A Primer on Pembrolizumab and BL-8040
Pembrolizumab is better known by its brand name Keytruda. It’s a checkpoint inhibitor that has been approved for numerous cancers, including unresectable or metastatic solid tumors with a specific biomarker—microsatellite instability-high (MSI-H) or mismatch repair deficient (dMMR). A small percentage of pancreatic tumors fall into that category.
Pembrolizumab works by helping the body’s own immune system kill cancer cells. In a perfect setting, the immune system can detect and target an abnormal cell for destruction using T cells. However, to prevent T cells from attacking the body’s own cells, the immune system has a series of checkpoints to stop the T cells from also attacking healthy cells. The PD-1 pathway is one of these checkpoints. Some cancer cells find a way to hijack this pathway and escape the immune response. Pembrolizumab is a monoclonal antibody designed to identify and block a receptor on PD-1. By blocking PD-1, the T cells can then seek out the cancer cells and kill them.
BL-8040 is a short synthetic peptide that acts as an antagonist for the receptor CXCR4, which is expressed on many tumor types. CXCR4 and its ligand CXCL12 are also important for maintaining tumor cells in close contact with the stroma. In some research, these receptors are correlated with poor prognosis. In some preclinical and clinical work, BL-8040 shows the ability to turn “cold” tumors, like pancreatic cancers, “hot,” sensitizing those cancers to immune checkpoint inhibitors, explains Hidalgo.
Results Are Promising
Updated data from the triple combination arm of the phase IIa COMBAT/KEYNOTE-202 study was presented at the ESMO Immuno-Oncology Congress.

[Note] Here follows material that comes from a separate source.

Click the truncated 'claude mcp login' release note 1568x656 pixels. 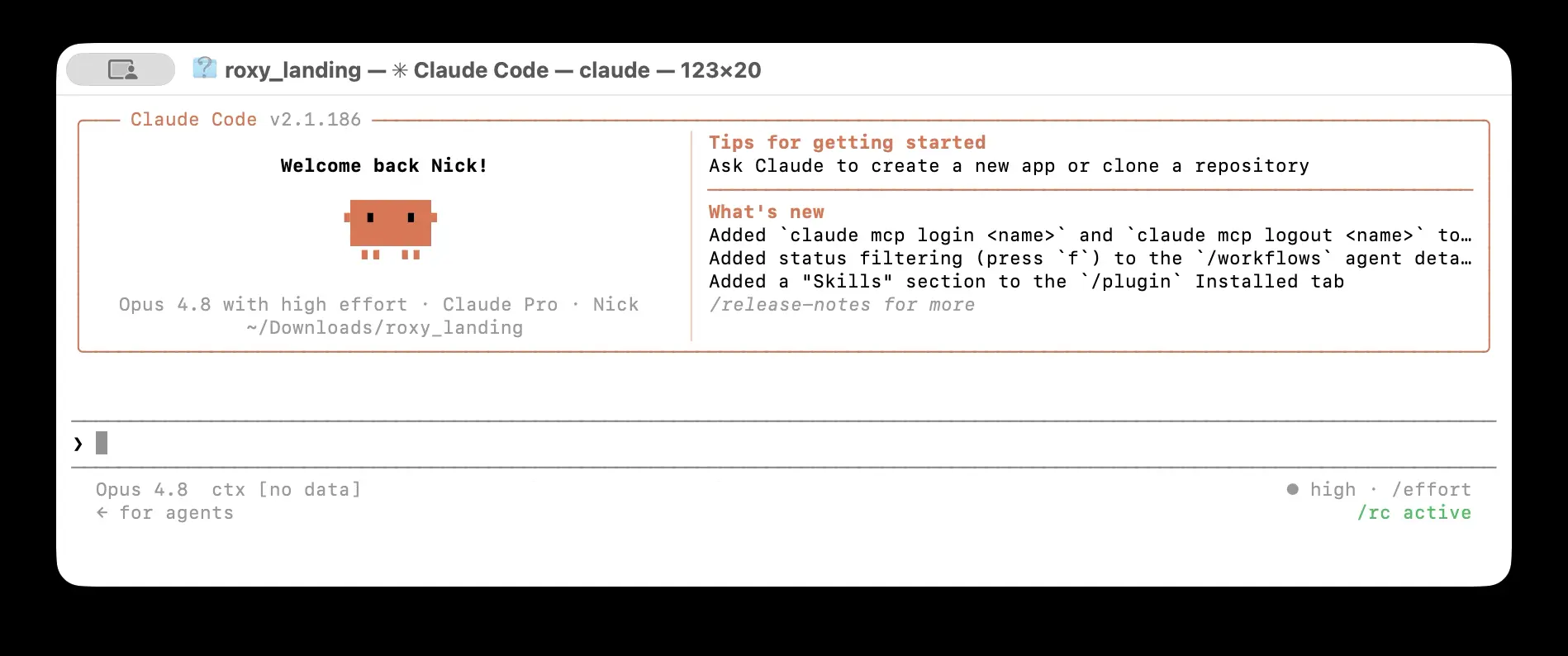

- A total of 36 out of 40 patients were enrolled in the study. As of December 5, 2019 (the cutoff date for data presentation), 30 patients were able to be evaluated for safety and 22 were able to be evaluated for efficacy. All study participants had progressed following first-line treatment with gemcitabine-based chemotherapy.
- Best response for the evaluable population of 22 patients showed seven partial responses (PR) and 10 stable disease (SD) patients, resulting in an overall response rate (ORR) of 32 percent and a disease control rate (DCR) of 77 percent. Current chemotherapy standard-of-care treatment in second-line patients has an ORR of 17 percent and DCR of 52 percent, so these results compare favorably.
- Five patients with stable disease became partial responders as treatment continued. Out of the seven partial responders, five were still on the treatment, with a current maximum treatment time of more than 330 days, and four responders showed a reduction in tumor burden of more than 50 percent.
- The median duration of clinical benefit until progression for the 17 patients with disease control is 7.8 months. Progression-free and overall survival data remain on track for mid-2020.
- The combination was generally well-tolerated.
“Metastatic pancreatic cancer just does not respond well to chemotherapy alone, and so far immunotherapy used alone has not shown any effect either,” says Hidalgo, who says these initials results are “promising.”
That’s because overall response rate of these study participants is almost double the current chemotherapy standard-of-care treatment for second-line patients, he explains. The results are also boosted by the extended durability of clinical benefit, a median of 7.8 months, when compared to the approximately three months of typical response duration for other treatments used in second-line pancreatic cancer.
Survival data is on track for mid-2020. “It’s fair to say I am cautiously optimistic,” Hidalgo says. “The caution comes because we have not treated all that many patients and we need to keep gathering more information.
“There sometimes is the thought that nothing works in pancreatic cancer. This may indeed work in pancreatic cancer but we just don’t know yet. This is just one area we are looking at, but I think it might be a good one. I think what’s become more clear is that combination therapies, especially with immune therapy, might result in much better treatments for patients.”